Un caso que generó bronca y mucha angustia en Tucumán quedó bajo la lupa de la Justicia. Una pareja que esperaba una nena terminó recibiendo un varón en el Hospital Regional de Concepción “Miguel Belascuain”, y ahora se intenta determinar si hubo un error en la identificación del bebé o una equivocación en las ecografías previas al parto.
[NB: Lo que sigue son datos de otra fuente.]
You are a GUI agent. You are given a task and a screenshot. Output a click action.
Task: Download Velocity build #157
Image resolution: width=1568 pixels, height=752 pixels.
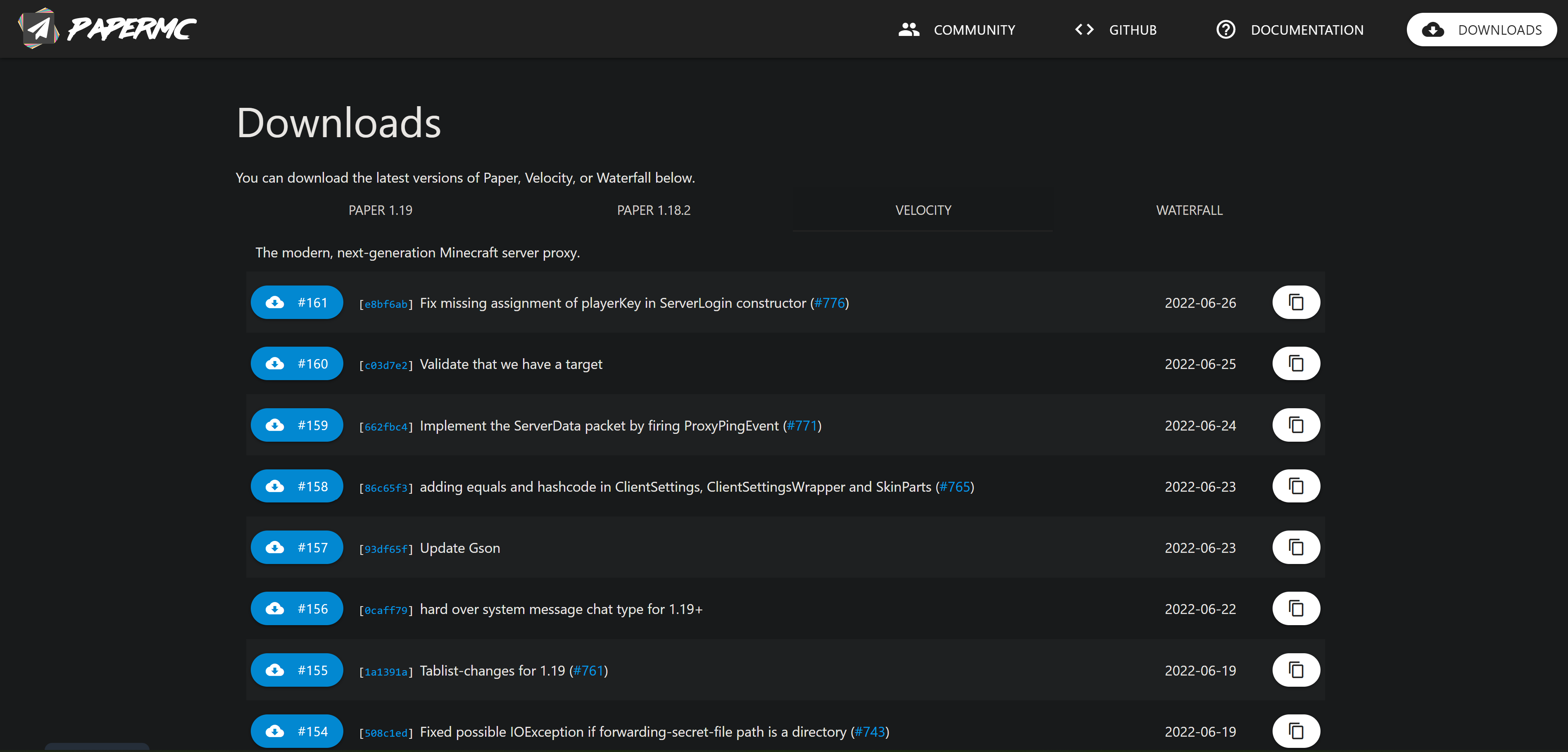(x=296, y=547)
Todo empezó el viernes 14 de agosto, cuando una joven de 23 años tuvo una cesárea de urgencia por una bradicardia fetal. Por el riesgo de vida, al recién nacido lo llevaron enseguida a Neonatología para estabilizarlo y, horas después, se lo entregaron a sus padres.
El problema apareció recién cuando la familia lo cambió por primera vez. Ahí advirtieron que el bebé era de sexo masculino, algo que no coincidía con lo que mostraban los estudios previos. El recién nacido estaba vestido de rosa y tenía aritos, detalles que reforzaban la idea de que se trataba de una nena.
Ante esa situación, la familia hizo la denuncia y la Justicia abrió una investigación de oficio. La Unidad Fiscal de Usurpaciones, Estafas y Cibercriminalidad intervino para reconstruir qué pasó desde la cesárea hasta la entrega del niño.
Como ese mismo viernes hubo cinco partos en la misma franja horaria, se resolvió hacer estudios genéticos a los cinco bebés. Las muestras de ADN fueron tomadas el sábado por la mañana por el Laboratorio de Genética del Equipo Científico de Investigaciones Fiscales (ECIF), con la colaboración voluntaria de las otras cuatro madres.
Mientras tanto, el hospital reconoció una falla administrativa y técnica en la entrega. También informó que el bebé nació a las 11.45 y pesó 3,350 gramos. Además, se abrió un sumario interno para revisar lo ocurrido y definir responsabilidades.
Desde el Ministerio de Salud local señalaron que la madre y el recién nacido están en buen estado de salud y que ambos siguen bajo contención profesional, a la espera de los resultados genéticos que permitan confirmar el vínculo biológico.